> **What to work on**
Using the records below, filter for lines that contain the string "agent" and copy them out.
_____
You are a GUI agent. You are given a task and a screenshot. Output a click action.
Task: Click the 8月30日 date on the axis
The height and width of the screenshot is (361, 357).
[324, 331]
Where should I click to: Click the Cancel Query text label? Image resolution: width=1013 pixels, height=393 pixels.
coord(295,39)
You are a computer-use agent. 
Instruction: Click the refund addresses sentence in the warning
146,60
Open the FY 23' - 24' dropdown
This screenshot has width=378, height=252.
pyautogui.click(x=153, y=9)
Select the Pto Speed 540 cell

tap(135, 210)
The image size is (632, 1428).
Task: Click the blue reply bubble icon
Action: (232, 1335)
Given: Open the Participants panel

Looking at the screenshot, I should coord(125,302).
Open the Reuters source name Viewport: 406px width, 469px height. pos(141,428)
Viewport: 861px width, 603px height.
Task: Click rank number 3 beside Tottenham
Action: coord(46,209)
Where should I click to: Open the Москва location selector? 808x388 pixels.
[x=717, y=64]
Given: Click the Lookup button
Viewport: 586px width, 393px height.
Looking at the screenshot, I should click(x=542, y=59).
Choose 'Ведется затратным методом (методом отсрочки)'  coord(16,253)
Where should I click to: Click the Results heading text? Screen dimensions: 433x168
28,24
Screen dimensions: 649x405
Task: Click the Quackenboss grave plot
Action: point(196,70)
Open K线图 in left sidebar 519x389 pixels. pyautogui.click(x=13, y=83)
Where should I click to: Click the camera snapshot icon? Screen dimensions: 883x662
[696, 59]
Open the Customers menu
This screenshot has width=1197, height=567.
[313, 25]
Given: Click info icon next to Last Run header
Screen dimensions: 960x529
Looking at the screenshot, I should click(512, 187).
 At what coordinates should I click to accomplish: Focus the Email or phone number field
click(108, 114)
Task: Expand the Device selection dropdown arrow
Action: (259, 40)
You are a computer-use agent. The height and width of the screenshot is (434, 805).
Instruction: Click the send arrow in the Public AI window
_____
> **Response to the exercise**
You are a GUI agent. You are given a task and a screenshot. Output a click action.
You are a computer-use agent. 
You are a computer-use agent. The height and width of the screenshot is (434, 805).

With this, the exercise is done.